Мир глазами кота Боба. Новые приключения человека и его рыжего друга - Боуэн Джеймс. Страница 16

А теперь мне оставалось только сидеть и ждать, какой выбор сделает Боб. Если он останется со мной, это будет его решение. И только его.

Я чувствовал, что очень скоро получу ответы на все свои вопросы.

Когда пришли результаты последних анализов, врачи сказали, что лекарство не сработало из-за низкой дозировки. Они собирались исправить ошибку и попросили меня задержаться в больнице, чтобы проверить, подействует ли оно теперь.

– Всего на пару дней, мистер Боуэн. Нам нужно убедиться, что лекарство работает и не дает побочных эффектов.

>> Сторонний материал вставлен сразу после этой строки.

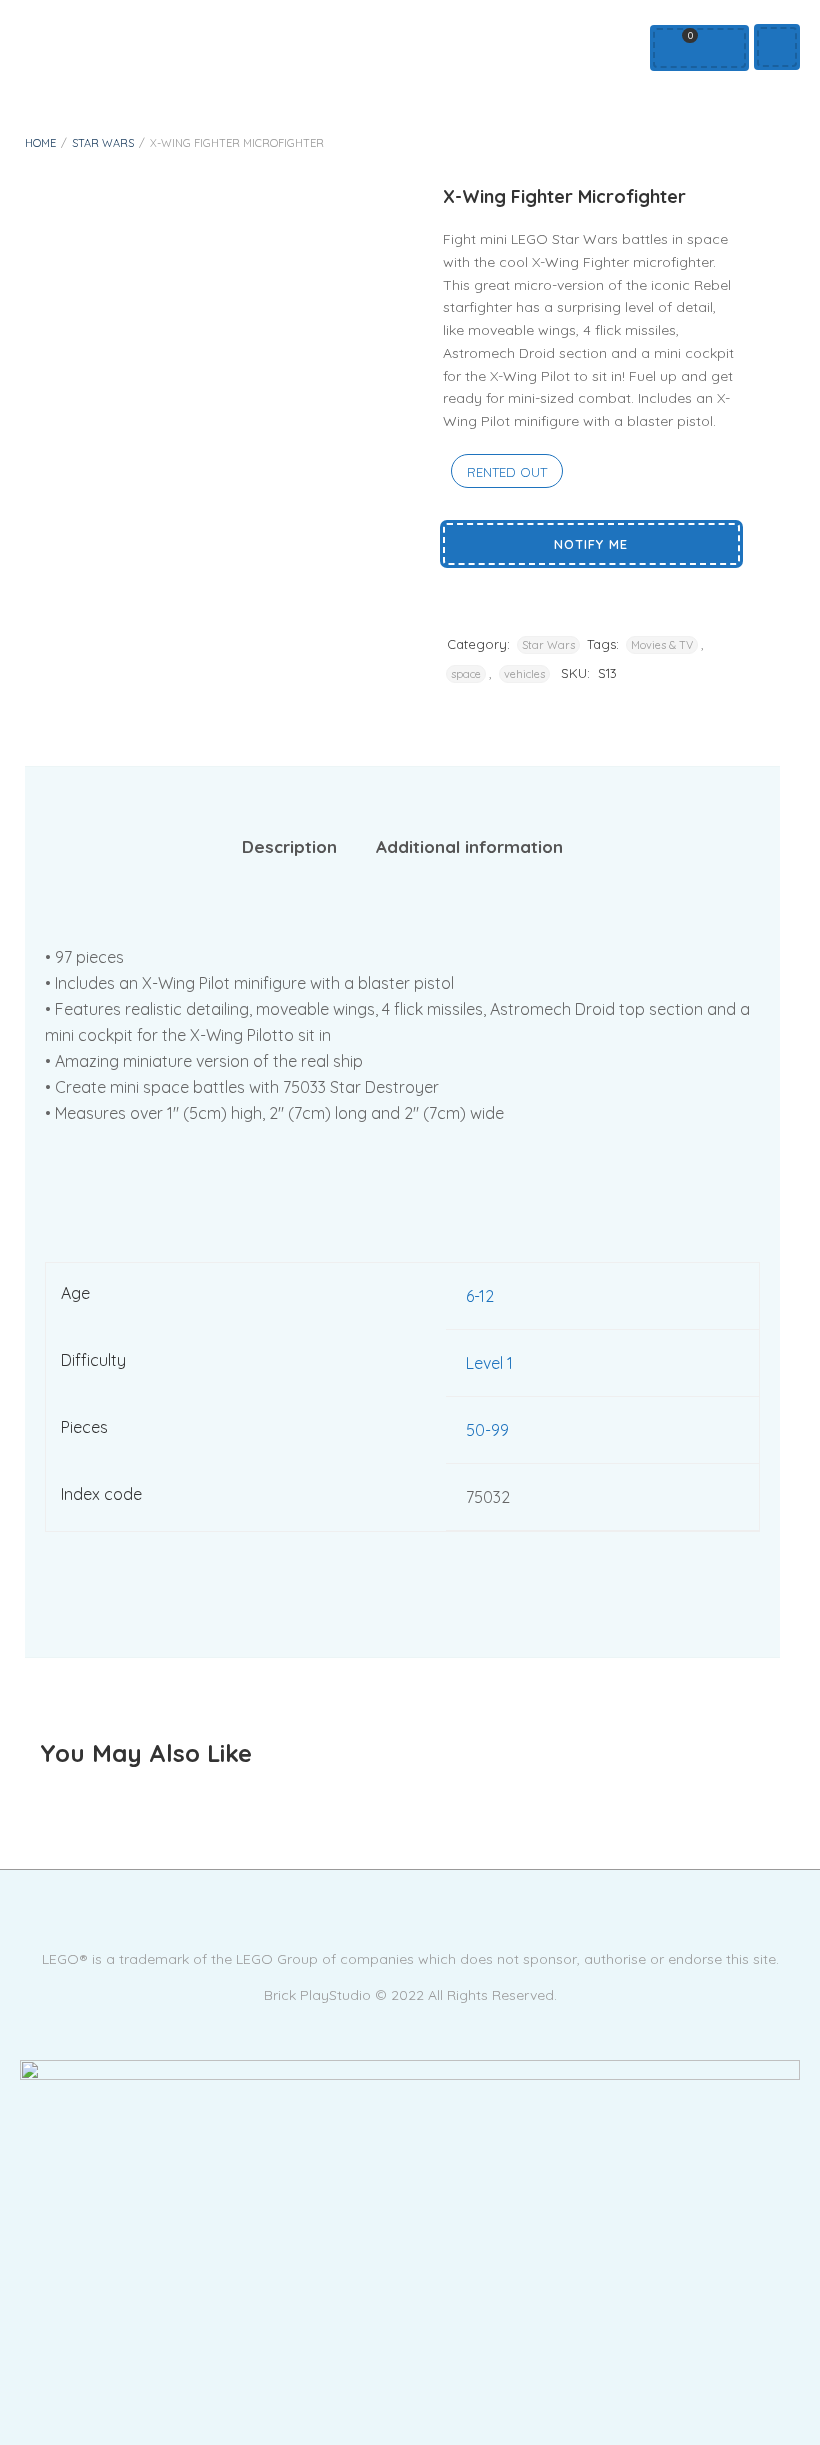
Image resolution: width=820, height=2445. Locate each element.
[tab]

Бэлль пришла меня навестить, занесла несколько книг, комиксы и свежие новости о Бобе:

– С ним все в порядке. Кажется, он очаровал еще кого-то из соседей, и теперь его подкармливают уже несколько человек. Шесть ужинов для него не предел!

Врачи наконец подобрали нужную дозировку; отек начал спадать, ужасный багровый оттенок постепенно исчезал. Медсестры и доктора видели, что я иду на поправку, и не давали мне валяться без дела.

– Если будете лежать целый день, только хуже сделаете, – не уставали повторять они.

Поэтому я вставал и бродил по больничным коридорам. Мне было в радость не морщиться от боли при каждом шаге, так что я не сопротивлялся. Когда я переносил вес тела на ногу, мне больше не казалось, что меня бьет током. Боль не исчезла совсем, но стала гораздо тише.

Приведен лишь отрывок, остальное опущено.